Waldemar Daninsky (Naschy) is summoned by Professor Lacombe (Castillo Escalona) to accompany him and his daughter, Sylvia (Grace Mills) on an expedition to the Himalayas to find the mythical Yeti. Daninsky agrees to help, as he is a prominent anthropologist and adventurer. The expedition arrives in Nepal and assembles a local crew, but the navigable trail into the mountains has been snowed in. Daninsky agrees to take a more treacherous path into the mountains for the expedition to follow later. Unfortunately, Daninsky gets lost on his way, and the expedition goes to look for him. The funky stuff happens next.

One of the key characteristics of all successful Paul Naschy cinema is a strong female performance, buttressed by a focal plot centered around her and Naschy. For example, in La noche de Walpurgis (The Werewolf vs. The Vampire Woman) (1970), the main plot involves Daninsky attempting to lift his werewolf curse with the help of Elvira, played by Gaby Fuchs. The secondary plot line involved Ms. Patty Shepard’s vampire queen and the havoc that she was reeking across the region. In La maldición de la bestia, the adventure plot line, involving the expedition, the bandits, the Yeti, and so on, is focal; and the curse plot line, involving Waldemar and Sylvia, is collateral. Naschy, who pens the screenplay for La maldición, reverses his successful formula, and the finished film suffers as a result. The adventure plot line grows tired quickly and it doesn’t involve a strong female presence (or performance).

In addition, one of the other key characteristics of successful Paul Naschy cinema is a real artistic command of the fantastique by the director. Directors who have worked with Naschy such as León Klimovsky, Carlos Aured, and Javier Aguirre, for example, were all adept at creating fantastic images, atmosphere, and settings. The director of La maldición, Miguel Iglesias, is not capable of creating the rollicking fun and enthusiasm of Naschy’s screenplay nor creating a film that in any way looks interesting. Iglesias is certainly competent but lacks any artistic flare. Music is sparse. Any energy in the film comes from the performers.

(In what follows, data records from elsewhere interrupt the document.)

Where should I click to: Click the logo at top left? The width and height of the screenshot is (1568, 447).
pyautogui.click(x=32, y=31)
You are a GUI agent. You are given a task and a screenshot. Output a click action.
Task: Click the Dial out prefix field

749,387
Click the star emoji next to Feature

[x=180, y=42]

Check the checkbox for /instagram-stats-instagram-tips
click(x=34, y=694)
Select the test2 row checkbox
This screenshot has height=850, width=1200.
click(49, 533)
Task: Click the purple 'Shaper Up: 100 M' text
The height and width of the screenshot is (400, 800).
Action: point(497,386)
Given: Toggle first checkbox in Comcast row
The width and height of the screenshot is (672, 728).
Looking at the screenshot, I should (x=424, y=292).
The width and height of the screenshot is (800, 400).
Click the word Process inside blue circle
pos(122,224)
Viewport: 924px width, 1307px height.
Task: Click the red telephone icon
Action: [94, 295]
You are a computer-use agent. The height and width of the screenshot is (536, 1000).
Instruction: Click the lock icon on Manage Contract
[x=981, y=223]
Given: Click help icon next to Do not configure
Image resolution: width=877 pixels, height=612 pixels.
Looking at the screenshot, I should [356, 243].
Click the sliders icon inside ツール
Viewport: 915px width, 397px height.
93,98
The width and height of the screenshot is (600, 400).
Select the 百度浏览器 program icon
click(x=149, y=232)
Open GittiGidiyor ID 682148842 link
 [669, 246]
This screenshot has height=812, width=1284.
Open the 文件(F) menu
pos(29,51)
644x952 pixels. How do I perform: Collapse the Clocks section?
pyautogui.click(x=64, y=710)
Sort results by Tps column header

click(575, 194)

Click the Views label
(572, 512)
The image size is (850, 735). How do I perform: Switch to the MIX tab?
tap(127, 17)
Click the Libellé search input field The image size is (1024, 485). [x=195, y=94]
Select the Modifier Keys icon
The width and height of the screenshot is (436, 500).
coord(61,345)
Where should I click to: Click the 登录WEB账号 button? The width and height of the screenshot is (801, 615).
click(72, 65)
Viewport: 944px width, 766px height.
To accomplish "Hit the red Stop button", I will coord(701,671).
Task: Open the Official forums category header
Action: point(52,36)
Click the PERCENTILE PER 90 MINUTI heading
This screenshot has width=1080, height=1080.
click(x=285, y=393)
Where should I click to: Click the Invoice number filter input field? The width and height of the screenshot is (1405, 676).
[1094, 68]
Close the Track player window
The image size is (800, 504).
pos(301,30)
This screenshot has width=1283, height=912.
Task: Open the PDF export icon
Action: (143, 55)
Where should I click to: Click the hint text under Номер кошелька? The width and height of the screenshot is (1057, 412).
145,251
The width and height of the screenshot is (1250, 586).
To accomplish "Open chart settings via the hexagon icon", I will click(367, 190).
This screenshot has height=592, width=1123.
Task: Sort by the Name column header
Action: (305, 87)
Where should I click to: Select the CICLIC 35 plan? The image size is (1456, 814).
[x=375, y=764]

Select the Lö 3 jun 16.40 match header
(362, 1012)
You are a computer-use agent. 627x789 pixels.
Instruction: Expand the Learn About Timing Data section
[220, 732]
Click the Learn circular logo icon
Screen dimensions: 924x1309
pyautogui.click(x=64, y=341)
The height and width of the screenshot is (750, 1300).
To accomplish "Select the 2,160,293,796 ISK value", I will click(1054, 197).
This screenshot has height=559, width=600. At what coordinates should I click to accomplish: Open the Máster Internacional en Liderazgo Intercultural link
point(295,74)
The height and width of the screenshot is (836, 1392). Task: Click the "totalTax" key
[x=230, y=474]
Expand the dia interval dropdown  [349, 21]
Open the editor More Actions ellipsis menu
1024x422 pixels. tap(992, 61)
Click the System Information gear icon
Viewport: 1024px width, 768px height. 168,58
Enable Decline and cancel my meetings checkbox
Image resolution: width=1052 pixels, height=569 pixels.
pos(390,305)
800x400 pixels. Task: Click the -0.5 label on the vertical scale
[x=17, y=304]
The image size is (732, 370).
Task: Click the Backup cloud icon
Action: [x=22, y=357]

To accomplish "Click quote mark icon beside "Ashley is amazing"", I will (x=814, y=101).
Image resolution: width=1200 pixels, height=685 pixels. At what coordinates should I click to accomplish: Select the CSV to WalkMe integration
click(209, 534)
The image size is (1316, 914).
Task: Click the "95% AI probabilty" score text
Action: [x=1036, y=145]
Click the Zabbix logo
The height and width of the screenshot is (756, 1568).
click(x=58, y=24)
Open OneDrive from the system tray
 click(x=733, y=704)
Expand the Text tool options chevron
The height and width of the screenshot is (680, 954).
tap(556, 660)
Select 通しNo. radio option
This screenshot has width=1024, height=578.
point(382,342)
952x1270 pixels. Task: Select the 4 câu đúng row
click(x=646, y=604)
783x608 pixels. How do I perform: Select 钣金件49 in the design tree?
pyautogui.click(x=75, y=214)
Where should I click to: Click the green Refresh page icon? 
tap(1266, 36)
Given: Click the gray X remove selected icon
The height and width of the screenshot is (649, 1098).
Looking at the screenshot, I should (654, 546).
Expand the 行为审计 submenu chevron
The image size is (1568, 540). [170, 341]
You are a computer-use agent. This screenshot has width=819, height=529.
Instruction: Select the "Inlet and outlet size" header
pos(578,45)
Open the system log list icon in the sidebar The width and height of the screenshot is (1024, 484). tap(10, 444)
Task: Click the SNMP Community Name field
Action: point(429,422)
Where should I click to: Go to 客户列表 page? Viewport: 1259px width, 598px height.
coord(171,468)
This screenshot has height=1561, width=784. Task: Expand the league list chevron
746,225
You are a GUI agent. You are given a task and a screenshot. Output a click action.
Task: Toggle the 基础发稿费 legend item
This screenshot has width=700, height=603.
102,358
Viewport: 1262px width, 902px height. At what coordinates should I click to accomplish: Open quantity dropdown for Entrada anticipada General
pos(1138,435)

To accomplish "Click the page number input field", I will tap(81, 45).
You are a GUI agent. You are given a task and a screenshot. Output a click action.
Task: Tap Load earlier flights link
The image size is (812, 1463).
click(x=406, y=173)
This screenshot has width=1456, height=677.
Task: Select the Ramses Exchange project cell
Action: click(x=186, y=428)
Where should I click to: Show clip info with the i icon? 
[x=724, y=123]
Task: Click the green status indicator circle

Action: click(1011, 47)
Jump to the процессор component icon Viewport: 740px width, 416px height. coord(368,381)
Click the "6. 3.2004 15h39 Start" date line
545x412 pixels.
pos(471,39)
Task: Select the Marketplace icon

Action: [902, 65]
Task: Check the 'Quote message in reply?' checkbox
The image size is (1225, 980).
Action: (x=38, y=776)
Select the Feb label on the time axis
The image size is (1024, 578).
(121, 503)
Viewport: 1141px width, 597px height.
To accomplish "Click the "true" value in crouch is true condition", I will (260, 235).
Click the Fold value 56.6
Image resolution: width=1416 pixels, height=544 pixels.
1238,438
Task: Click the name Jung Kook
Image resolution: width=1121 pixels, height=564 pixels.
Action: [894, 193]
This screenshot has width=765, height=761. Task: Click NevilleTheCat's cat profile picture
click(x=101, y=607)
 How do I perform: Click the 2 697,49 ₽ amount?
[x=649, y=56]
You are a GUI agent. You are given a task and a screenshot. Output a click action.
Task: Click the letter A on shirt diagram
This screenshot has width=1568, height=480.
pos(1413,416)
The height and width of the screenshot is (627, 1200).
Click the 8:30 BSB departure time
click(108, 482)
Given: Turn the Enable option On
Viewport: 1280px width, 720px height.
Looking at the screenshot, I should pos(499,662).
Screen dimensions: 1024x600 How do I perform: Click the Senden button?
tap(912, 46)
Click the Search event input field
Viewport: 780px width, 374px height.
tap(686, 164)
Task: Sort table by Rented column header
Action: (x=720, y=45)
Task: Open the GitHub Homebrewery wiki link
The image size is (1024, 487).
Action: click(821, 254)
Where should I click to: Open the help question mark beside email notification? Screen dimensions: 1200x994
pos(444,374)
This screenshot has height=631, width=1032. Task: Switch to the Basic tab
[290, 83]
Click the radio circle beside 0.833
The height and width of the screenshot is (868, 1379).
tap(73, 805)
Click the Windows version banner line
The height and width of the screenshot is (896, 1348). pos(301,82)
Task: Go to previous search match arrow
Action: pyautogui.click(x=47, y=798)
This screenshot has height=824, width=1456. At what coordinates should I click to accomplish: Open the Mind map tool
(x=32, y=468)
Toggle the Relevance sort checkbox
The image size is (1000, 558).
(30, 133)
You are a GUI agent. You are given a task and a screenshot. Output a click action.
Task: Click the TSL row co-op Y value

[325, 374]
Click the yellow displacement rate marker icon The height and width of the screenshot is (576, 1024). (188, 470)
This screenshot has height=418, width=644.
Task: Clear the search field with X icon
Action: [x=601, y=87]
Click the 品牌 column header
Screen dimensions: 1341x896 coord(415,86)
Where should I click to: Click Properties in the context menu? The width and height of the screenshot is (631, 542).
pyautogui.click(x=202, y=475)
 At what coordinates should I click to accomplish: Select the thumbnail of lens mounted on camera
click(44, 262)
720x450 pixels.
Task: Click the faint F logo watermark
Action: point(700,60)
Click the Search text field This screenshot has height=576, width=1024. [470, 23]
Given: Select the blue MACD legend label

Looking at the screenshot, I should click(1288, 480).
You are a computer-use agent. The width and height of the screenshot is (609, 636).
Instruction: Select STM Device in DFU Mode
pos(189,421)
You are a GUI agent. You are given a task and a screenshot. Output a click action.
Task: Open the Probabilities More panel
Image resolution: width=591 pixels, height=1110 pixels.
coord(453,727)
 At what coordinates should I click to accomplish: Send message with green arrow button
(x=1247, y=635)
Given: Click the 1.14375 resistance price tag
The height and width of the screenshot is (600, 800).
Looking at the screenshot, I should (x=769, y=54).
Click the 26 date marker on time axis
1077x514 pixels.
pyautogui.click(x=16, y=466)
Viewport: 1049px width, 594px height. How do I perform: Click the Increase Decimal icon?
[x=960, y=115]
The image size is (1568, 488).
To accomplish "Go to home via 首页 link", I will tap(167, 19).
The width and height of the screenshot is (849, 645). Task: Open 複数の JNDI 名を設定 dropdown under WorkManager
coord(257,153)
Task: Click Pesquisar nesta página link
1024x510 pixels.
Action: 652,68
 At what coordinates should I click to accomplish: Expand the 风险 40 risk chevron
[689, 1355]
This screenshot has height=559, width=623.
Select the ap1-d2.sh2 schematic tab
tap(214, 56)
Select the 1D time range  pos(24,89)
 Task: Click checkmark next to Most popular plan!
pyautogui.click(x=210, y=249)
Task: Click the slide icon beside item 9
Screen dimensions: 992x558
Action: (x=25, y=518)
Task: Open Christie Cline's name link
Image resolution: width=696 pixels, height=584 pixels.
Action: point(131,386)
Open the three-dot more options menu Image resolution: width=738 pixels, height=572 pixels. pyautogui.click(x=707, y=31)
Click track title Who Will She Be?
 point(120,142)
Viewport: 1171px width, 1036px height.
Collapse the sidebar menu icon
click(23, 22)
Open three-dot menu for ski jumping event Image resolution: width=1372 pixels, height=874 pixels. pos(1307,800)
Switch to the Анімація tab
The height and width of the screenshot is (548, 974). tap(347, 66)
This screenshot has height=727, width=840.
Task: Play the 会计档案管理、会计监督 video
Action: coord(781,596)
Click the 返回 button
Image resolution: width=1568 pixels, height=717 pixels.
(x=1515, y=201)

The first act exposition moves swiftly in La maldición de la bestia, and the first act concludes with one of the more audacious sequences in the film. Tired, hungry, and on the verge of death, Waldemar wanders into a cave which houses two young attractive priestesses who worship an evil deity. They nurse Waldemar back to full health and then engage in some awkward sex with him. When Waldemar is able to walk again, he wanders further into the cave and witnesses the two priestesses feasting on flesh like two ravenous animals. Repulsed, Waldemar decides that it is time to split. He is attacked by one priestess who reveals that she has vampiric powers! Waldemar stakes her before she bites. The second priestess reveals she has lupine powers and nibbles on Naschy. Her bite results in the Wolf Man curse upon Daninsky. In more adept hands, this sequence would have been classic Spanish horror. In Iglesias’s hands, the sequence is pale. A lot of its life blood comes from its performers.
Save Naschy’s Wolf Man attacks in the second act of La maldición, the film becomes extraordinarily boring with the plot line involving the expedition besieged by bandits. The final act sees the introduction of sexy Wandesa (Silvia Solar), an evil alchemist in the midst of the bandits who forces Daninsky to bow to her will or see the death of his friends! In addition, the final act is the most action-packed. Naschy, in non-werewolf form, goes hand-to-hand with the big bandit, Sekkar Khan (Luis Induni) in an excellent fight sequence. Don’t forget the Yeti. Please don’t forget the Yeti. If the viewer can labor through the main narrative, then he/she will certainly be rewarded with a few strong episodes in La maldición de la bestia.
Paul Naschy won the Silver Carnation Award for Best Actor at the International Cinefantastique Film Festival in Sitges in 1975 for his performance in La maldición. (from Memoirs of a Wolfman by Paul Naschy, translated by Mike Hodges, Midnight Marquee Press, Baltimore, MD, 2000, p. 244.) A must see for Waldemar Daninsky fans and for Paul Naschy completists.